The great Swiss psychiatrist, C. G. Jung, developed the idea of consciousness a lot further. His ideas are based on empirical observations of his patients and himself, apart from many other sources. Consciousness is only a small part of what Jung calls the psyche, the totality of our mental apparatus. By far the larger part, as the submerged part of an iceberg is to that above the surface of the sea, is the unconscious. This functions autonomously and gives rise to dreams, fantasies, imagination – and visions. Jung’s view is that dreams have a balancing or compensatory function between the unconscious and conscious activities of the psyche. (This is a vast subject of which the preceding is the merest hint. The interested reader is referred to Jung’s own voluminous output or to one of the many available introductory accounts of his work.)
Similar to the narrow-minded view of the psychiatrists involved with the above-mentioned patient, is the approach used in what is called treatment-resistant depression – an unfortunate expression since it sounds like blaming the patient for refusing to get better.
This commonly used term means that someone remains depressed in spite of having been subjected to at least two ‘antidepressant’ drugs: none helps the patient to any significant extent, or at all.
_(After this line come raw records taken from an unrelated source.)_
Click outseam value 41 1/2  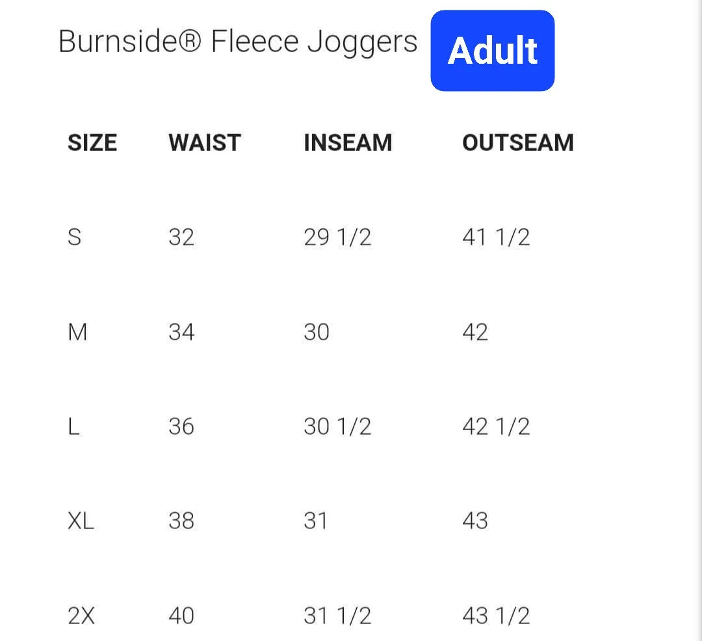coord(496,237)
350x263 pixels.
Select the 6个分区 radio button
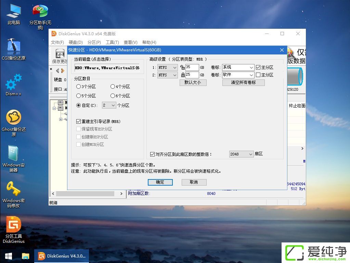113,96
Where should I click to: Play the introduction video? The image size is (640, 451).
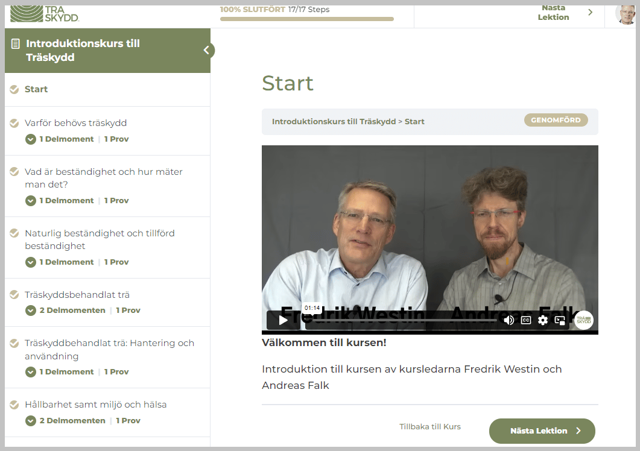[x=283, y=320]
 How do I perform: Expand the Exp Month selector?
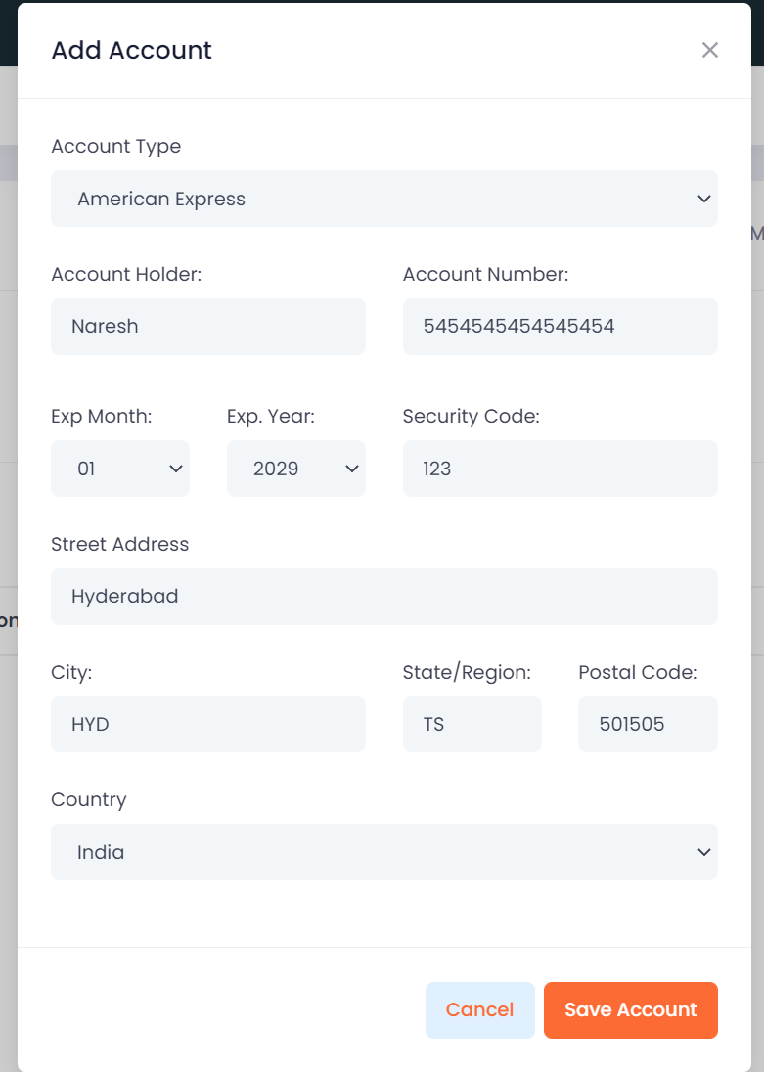[x=120, y=469]
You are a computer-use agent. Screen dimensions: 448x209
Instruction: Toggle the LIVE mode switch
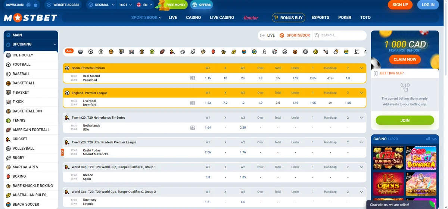[x=267, y=35]
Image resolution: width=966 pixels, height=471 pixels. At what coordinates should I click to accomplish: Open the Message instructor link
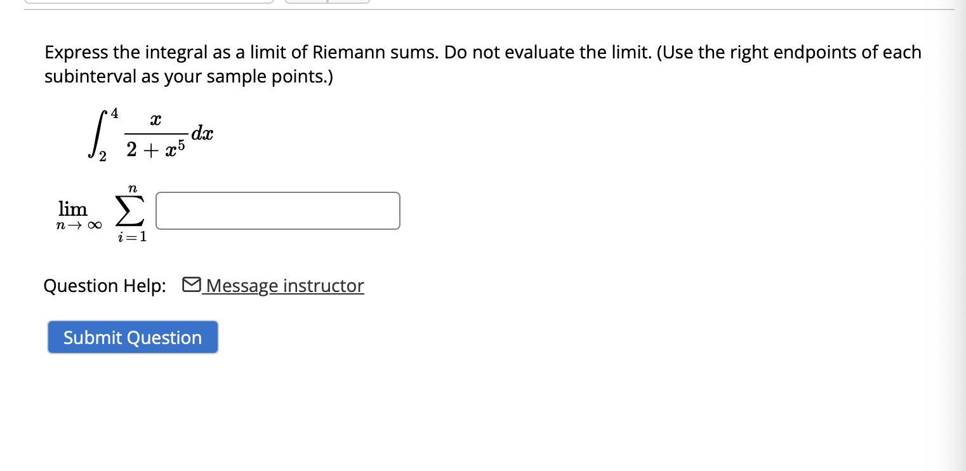tap(282, 286)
Nonetheless, the implication is that the patient’s symptoms should or might be amenable to drug treatment – if only we could find the right one! But since the number of approved drugs for depression is limited, we need to try experimental ones such as the hallucinogenic psilocybin, or even physical methods. Electro-convulsive therapy (ECT) is still occasionally used empirically for severe depression; magnetic and electrical stimulation have also been tried, as has deep brain stimulation. This last-mentioned involves surgically implanting an electrode into the brain to send a small signal to counteract brain ‘circuits’ believed to be associated with depressive symptoms – an heroic measure which appears promising in the one patient in whom it has been tried so far.
Depression refers to distressing thoughts and feelings. Of course, certain parts of the brain are active during any mental activity but the assumption here is that there is a primary disturbance in the part or parts of the brain that cause or are involved in depression, and therefore it might be treatable if we could intervene somehow to block or otherwise counteract these presumed dysfunctional brain activities. Such an idea, however, is purely speculative, and it is hubristic to assume that these crude manipulations can really cure depression.
A better approach, I believe, as in the case of the Parkinson’s disease patient who saw visions, would be to try to help patients understand the sources of their distress and perhaps to find meaning in them – they don’t happen in a vacuum. Thus, they may be able to resolve or at least to come to terms with the underlying conflicts and traumas.
Drugs and physical methods should be used as a last resort. This is because ‘there is no state of the brain, nor even particular features of brain activity, that corresponds to depression or anxiety, or any other mental state.’ Further, taking psychiatric drug ‘drives the body into an abnormal and biologically stressed state.’ These effects, which typically include sedation and emotional blunting, although they may be regarded as preferable by patients or others to the undrugged state, are in no sense a cure. (The quotations are from A Straight Talking Introduction to Psychiatric Drugs by Joanna Moncrieff, PCCS Books, 2020.)
The picture is of Sigmund Freud’s couch at the Freud Museum, London.